Sunday Independent (Ireland)

Glyn Pardoe

Stalwart of the great 1960s Manchester City side which gained European glory

- © Telegraph

GLYN Pardoe, who died last Tuesday aged 73, was the youngest player to appear in a senior shirt for Manchester City, making his debut a few weeks before his 16th birthday.

HE became a linchpin of their great team of the late 1960s, when they won the League, the FA Cup, the European Cup-Winners’ Cup, and in 1970 the League Cup — in which Pardoe scored the winning goal at Wembley.

He was born on June 1, 1946 to Leslie and Mary Pardoe and brought up in Winsford, Cheshire, where his father was a tailor. He played for Mid-Cheshire Boys, and was tapped up by Everton and Manchester City, plumping for the latter as his cousin Alan Oakes was on the books there.

He made his first-team debut in April 1962 aged 15 years and 314 days, against Birmingham. For the next couple of seasons he made sporadic senior appearance­s as a forward, and played in the 1964 FA Youth Cup final against Manchester United;.

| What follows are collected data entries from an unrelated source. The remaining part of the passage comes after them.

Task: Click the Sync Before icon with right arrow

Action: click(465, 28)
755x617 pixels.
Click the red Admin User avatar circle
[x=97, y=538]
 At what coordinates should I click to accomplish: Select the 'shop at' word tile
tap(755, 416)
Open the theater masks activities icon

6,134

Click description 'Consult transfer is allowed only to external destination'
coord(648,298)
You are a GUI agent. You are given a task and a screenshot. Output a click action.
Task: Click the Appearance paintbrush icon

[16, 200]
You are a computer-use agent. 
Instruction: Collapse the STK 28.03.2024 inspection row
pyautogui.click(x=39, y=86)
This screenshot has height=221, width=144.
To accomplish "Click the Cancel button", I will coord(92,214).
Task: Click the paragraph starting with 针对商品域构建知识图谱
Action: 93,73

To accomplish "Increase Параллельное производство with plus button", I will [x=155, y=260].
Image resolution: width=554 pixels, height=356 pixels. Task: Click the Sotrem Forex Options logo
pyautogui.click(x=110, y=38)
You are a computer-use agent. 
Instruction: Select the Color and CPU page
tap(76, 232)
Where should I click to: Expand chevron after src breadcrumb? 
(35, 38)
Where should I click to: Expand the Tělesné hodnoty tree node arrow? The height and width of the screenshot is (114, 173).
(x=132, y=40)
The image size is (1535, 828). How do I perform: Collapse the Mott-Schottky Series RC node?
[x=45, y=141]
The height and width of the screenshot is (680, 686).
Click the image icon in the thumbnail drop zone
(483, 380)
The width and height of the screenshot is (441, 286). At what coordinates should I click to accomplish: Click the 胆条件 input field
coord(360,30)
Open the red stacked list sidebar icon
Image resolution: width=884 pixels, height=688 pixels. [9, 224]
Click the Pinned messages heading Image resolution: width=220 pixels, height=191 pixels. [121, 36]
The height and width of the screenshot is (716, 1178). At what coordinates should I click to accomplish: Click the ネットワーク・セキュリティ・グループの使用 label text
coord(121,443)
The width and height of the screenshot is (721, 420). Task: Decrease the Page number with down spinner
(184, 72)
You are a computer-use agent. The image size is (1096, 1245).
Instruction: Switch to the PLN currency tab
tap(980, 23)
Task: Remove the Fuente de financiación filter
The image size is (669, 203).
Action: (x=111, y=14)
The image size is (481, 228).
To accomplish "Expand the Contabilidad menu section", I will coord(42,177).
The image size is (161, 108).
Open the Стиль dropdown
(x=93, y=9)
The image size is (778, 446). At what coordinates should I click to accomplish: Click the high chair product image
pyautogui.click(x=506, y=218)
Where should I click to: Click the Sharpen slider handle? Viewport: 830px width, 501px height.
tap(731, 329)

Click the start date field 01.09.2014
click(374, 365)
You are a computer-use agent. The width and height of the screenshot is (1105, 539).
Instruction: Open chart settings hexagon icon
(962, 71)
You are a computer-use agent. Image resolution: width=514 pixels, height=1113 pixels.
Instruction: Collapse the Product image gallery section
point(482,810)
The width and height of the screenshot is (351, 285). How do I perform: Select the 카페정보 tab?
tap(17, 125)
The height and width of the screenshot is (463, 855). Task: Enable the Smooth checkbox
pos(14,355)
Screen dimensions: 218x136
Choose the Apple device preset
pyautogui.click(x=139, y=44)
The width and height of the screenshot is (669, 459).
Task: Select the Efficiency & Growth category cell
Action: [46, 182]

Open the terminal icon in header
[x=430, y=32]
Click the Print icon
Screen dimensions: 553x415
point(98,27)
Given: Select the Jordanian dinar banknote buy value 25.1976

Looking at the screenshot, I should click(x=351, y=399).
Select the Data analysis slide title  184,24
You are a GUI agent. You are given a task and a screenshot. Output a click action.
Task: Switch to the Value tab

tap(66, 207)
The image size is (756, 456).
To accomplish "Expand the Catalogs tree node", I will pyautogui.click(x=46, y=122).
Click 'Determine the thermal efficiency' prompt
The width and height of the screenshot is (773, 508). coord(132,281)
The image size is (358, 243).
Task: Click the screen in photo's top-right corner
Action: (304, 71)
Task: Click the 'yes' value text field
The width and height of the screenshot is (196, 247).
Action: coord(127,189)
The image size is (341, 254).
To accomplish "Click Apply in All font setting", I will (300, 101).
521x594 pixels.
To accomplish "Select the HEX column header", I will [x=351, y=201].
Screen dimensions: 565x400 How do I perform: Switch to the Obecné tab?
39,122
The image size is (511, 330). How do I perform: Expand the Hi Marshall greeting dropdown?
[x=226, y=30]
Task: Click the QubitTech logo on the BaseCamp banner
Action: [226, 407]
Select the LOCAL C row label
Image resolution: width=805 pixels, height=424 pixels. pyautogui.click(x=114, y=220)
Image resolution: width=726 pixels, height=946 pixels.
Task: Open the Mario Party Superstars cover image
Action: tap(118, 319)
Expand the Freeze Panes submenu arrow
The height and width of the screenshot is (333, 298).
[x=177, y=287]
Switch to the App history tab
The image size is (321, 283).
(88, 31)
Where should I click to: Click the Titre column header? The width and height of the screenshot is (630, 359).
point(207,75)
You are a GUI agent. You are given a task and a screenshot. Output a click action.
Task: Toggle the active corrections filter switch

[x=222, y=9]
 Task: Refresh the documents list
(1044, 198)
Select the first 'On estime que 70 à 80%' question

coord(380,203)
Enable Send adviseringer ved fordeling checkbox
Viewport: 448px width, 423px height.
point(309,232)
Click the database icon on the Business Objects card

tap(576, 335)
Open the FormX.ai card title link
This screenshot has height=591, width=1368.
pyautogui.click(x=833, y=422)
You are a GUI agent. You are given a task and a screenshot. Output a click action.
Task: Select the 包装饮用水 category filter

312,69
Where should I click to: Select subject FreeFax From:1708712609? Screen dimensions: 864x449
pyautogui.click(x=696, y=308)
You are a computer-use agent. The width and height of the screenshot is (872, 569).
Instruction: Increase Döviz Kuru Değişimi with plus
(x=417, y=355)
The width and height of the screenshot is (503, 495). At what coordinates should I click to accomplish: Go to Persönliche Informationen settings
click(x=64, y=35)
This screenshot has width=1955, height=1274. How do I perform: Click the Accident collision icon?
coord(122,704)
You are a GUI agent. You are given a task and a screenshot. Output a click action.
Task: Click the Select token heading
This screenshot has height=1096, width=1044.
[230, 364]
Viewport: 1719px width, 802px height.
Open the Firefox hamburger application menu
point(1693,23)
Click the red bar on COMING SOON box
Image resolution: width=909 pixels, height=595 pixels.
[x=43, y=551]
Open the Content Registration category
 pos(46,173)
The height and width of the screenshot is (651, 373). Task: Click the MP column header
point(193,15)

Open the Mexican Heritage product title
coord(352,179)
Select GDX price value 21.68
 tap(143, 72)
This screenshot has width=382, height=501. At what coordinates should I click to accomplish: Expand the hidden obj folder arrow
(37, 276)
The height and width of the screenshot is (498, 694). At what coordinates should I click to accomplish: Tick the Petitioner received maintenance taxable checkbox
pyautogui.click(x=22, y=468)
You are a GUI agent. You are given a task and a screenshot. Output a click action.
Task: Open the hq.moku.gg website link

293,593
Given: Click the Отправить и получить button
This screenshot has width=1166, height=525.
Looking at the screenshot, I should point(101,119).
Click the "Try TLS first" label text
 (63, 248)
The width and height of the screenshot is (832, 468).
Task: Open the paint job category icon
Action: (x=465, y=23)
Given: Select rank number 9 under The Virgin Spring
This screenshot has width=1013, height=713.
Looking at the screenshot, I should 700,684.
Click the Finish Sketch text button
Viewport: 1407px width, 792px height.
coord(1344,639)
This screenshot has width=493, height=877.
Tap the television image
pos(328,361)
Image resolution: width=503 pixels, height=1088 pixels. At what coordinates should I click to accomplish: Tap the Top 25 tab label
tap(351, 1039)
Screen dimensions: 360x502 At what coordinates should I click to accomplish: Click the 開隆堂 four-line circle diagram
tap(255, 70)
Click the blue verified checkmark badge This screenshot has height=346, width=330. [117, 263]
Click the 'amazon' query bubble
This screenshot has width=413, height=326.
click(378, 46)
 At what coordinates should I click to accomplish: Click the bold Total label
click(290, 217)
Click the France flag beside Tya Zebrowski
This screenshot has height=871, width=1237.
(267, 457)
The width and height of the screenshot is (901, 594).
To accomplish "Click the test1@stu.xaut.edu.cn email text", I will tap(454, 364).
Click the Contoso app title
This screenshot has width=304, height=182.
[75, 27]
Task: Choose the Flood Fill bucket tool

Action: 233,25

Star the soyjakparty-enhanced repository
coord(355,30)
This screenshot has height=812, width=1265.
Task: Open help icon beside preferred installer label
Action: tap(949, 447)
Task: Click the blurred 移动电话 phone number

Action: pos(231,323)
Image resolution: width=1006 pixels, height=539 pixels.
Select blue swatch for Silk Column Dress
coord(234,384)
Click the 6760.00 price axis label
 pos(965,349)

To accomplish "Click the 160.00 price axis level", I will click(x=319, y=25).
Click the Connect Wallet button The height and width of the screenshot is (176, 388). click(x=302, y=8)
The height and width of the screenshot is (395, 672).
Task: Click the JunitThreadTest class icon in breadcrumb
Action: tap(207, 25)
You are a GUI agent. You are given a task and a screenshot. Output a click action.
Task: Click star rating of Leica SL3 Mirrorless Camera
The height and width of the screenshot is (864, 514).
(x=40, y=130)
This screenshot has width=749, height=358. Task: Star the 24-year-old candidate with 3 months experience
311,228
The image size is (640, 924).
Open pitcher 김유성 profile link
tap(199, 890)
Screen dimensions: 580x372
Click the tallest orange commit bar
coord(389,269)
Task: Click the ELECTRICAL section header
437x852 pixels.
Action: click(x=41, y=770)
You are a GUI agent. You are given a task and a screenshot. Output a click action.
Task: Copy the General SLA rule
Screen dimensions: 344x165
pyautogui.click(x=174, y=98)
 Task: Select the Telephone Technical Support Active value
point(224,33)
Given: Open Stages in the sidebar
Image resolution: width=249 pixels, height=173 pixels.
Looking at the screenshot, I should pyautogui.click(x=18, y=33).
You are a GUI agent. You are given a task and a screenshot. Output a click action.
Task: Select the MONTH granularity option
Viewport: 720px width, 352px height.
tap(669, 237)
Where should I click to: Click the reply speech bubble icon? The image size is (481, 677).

City had been relegated from the top flight in 1963, but the club’s prospects brightened considerab­ly when the formidable managerial partnershi­p of Joe Mercer and Malcolm Allison took over. Pardoe set about establishi­ng himself as a first-team regular, scoring 11 goals in 50 games as they won the Second Division title in 1966.

His career went up a gear a couple of months into the new season; with both left-backs, Bobby Kennedy and David Connor, injured, Pardoe, though right-footed, stepped up and made the position his own. In the 1967-68 season, he played all but one game.

They went into the season’s final game needing to beat Newcastle to take the title. In front of 20,000 travelling fans they won 4-3, holding off Manchester United by two points.

Their title defence the following season was undistingu­ished — they finished 13th — but they did reach the FA Cup final against Leicester City. Pardoe was a doubt after picking up an injury, but passed a fitness test. On what Joe Mercer described as “a cabbage patch” of a pitch, City won 1-0.

That put them in the European Cup-Winners’ Cup, and they cruised through to the final in Vienna the following year. With Pardoe at left-back they beat the Polish Gornik Zabrze 2-1 to take what remains City’s only European trophy.

The following season they reached the League Cup final, against West Bromwich

Albion. Jeff Astle put the Midlanders ahead after only five minutes, Mike Doyle equalising from a Pardoe corner to take the game into extra time. In the 102nd minute, Francis Lee hared down the right wing and sent in a cross to the near post. Colin Bell flicked on and Pardoe held off a defender to steer the ball into the net.

But the following December, in a Manchester derby at Old Trafford, Pardoe suffered a badly broken leg: at one point amputation was feared. Pardoe was out for nearly two years, ending his hopes of an England call-up.

By the time he returned, Willie Donachie was City’s first-choice left-back, and thereafter Pardoe’s appearance­s came mainly on the other side of the defence.

Following knee problems, he retired in 1976 after 380 games, just before his 30th birthday. He stayed at Maine Road on the coaching staff for 16 years, helping City reach the Youth Cup final in 1986.

He later worked as a match summariser on BBC Radio Manchester.

Glyn Pardoe is survived by his wife Pat; their daughter Charlotte married the son of his old team-mate Mike Doyle, and Pardoe’s grandson Tommy Doyle is a promising City youngster and England junior.